Denver's urban camping ban brings 10 years of turmoil
A decade since Denver banned homeless encampments, little data illustrates the policy's success — or its cost.
The big picture: Colorado's chronically sheltered homeless population grew by 266% between 2007 and 2021 — more than any other state — and the number of people experiencing homelessness for the first time in metro Denver doubled between 2020 and 2021.
- At the same time, the Mile High City ranks among the nation's top 10 most expensive metros, with an average home sales price hitting a record $705,812.
Driving the news: Tuesday marks 10 years since the city's urban camping ban was signed into law by Mayor Michael Hancock.
- The milestone prompted opponents of the policy to don shirts that read "Denver's decade of doom" in a City Council protest last week, causing an hour delay.
What they're saying: "[A]ll the promises that were made have not come true," Terese Howard, an advocate for the homeless, told Denver VOICE.
- "People are still not connected to services, and people are being criminalized and put in jail more so than housing," she added. "It's time to take a new approach."
State of play: Denver leaders still have no idea how much the policy costs taxpayers to clear homeless encampments off public and private property.
- "Regardless of cost, they're necessary to protect public health and safety," Hancock spokesman Mike Strott tells Axios Denver.
- Meanwhile, the city's sweeps have pushed people to other places, like Denver International Airport.

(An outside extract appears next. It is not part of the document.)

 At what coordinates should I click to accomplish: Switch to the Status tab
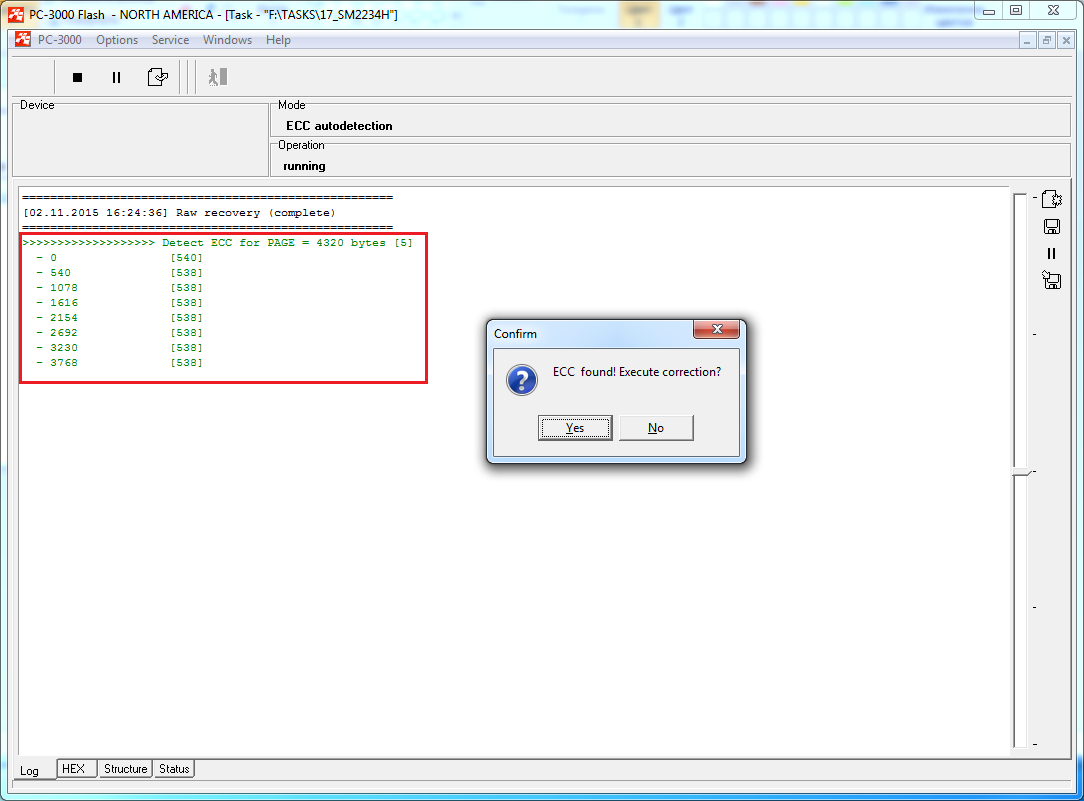(x=174, y=769)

- And Aurora recently passed a camping ban of its own.
The other side: To help address the crisis, Denver this year quadrupled its contract to $4 million with the Colorado Village Collaborative to continue and expand city-sanctioned campsites for unhoused people.
- Hancock also launched the city's second "housing surge" campaign to get at least 400 more people "stably housed" by mid-May.
- And the city is advancing a plan that would require real estate developers to build affordable housing units in new residential projects.
Of note: Denver's housing department received $10.8 million in federal American Rescue Plan aid and is exploring how to spend the funds, including on affordable housing, homeless prevention and the purchase and development of a non-congregate shelter.
What's next: The city's auditor is conducting the first-ever evaluation to determine the impact of the city's management of homeless encampments, including cleanup costs and repercussions for the community.